I made myself go be sociable last night. I went out to supper with my friends Rip and Jen, and then we went to Fuel (coffeehouse/bar) to hang out and drink cider. Jen rode in my car on the way to Fuel from the restaurant, and I told her about the whole hospitalization thing; she took Rip aside when we got to Fuel, and I think she told him then. I told her she was free to tell him, and to mention that the only reason I wasn't telling him myself is that I don't get to talk to him in private very often, and I didn't particularly want all this information broadcast to all of Western civilization. So Cliff knows, Tyler knows (just because he was around, not because I particularly wanted him to know, Tiff and Beau know, and Rip and Jen know. Hopefully that's it.
I still feel like I'm wearing a mask, making it seem like I'm okay when I'm really not. Jen said she had known I was depressed, but hadn't had a clue that it was as bad as it is; I told her that I've had quite a lot of practice in seeming okay when I'm really very far from it.
On Monday, I need to call around to the sliding scale clinics from the brochure that MHCJ gave me when they discharged me to see if I can find a place to get follow up care, because otherwise, the hospitalization was an exercise in futility, serving only to make me even more anxious and alienated. I meant to call around on Friday, but I didn't think about it until about 5pm, at which point I was pretty sure no one would be in the offices.
I still rather doubt that I'm going to get any decent help; I was pretty sure that MHCJ would do exactly as they did, keep me for a couple of days and spring me, still in crisis and with some tiny amount of meds, when I probably should be on antidepressants for the rest of my life.
There was a woman in the hospital who scared me; I saw her as the Ghost of Christmas Yet to Come for me. She was in her 50s and had been in and out of hospitals all her life. She'd get into crisis, end up hospitalized, get her meds for a while, become unable to get her meds, go into a crisis state again, and end up in the hospital again. Over and over and over. That is not the life I want, but it's all I can see for myself, an unending cycle of being semi-okay, and then falling into this place again. Over and over and over.
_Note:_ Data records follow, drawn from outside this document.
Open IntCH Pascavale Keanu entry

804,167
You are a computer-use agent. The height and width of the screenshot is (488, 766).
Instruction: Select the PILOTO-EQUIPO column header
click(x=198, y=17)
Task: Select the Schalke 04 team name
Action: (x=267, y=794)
I also hate the thought that I have to take pills to "be normal". A number of the websites I've looked at, about mental illness and the drugs to treat it, say that you ought to think of it like diabetes or hypertension. People who take metformin/glucophage (like my stepdad, for one) or insulin or the various antihypertensives have to take their meds to be medically okay. It's just different, though, with mental illness. I don't know why. If I were diabetic, I'd take my metformin or glucophage and do my glucose testing and watch my diet and so forth and not really fuss about it much (beyond maybe bitching about the inconvenience of it all, but diabetes can be WAY worse than inconvenient if you don't manage it well). But because this is mental and not physical, it feels like weakness to "need" medication. It feels like unworthiness, or uselessness.
Dr. Soto (the psychiatrist at MHCJ) said he suspected I might be bipolar, because of how quickly the mask can fall away, how quickly I can go from seeming okay to REALLY upset. Of course, they caught me at the worst time, too, right before my period, when wacky premenstrual hormones are thrown in on top of everything else. And of course, if they hadn't locked my clothing and personal care items away from me, I might not have gotten upset at them over their refusal to give me my clothes.
I've heard the bipolar diagnosis before. When I was hospitalized at age 12, I was diagnosed as bipolar type II, i.e. I don't have true manic episodes but I have hypomanic episodes, manic-lite, I guess. Later psychiatrists said that they didn't think that was correct, that I am just subject to recurrent depressive episodes. I don't know. I don't really want to go back on lithium (which I took in my adolescent years) because of all the blood test shit. (Lithium can screw up either liver or thyroid function, so it's usually recommended that you have bloodwork done every three months or so to check your biochemistry. Between that, and the allergy shots I used to take in childhood, I lost my fear of needles a LONG time ago. I don't do IV drugs though; I still don't LIKE needles, but I don't really care very much if I have to have bloodwork or shots.) I've also been diagnosed with PTSD, which does not particularly surprise me. (The trauma in question being the molestation/rape by my father, and to a lesser extent the rape by my husband.)
Oh, and I heard from Dr. Holmes (my gynecologist that my parents have mostly been paying for) yesterday; my Pap smear came back mildly abnormal, but she doesn't want to worry yet. She wants to see me again in September (when I'm due for my annual exam anyway) and we'll see what happens then. I'm sort of steeling myself for the possibility of a cervical cancer diagnosis at some point in the future. Joy.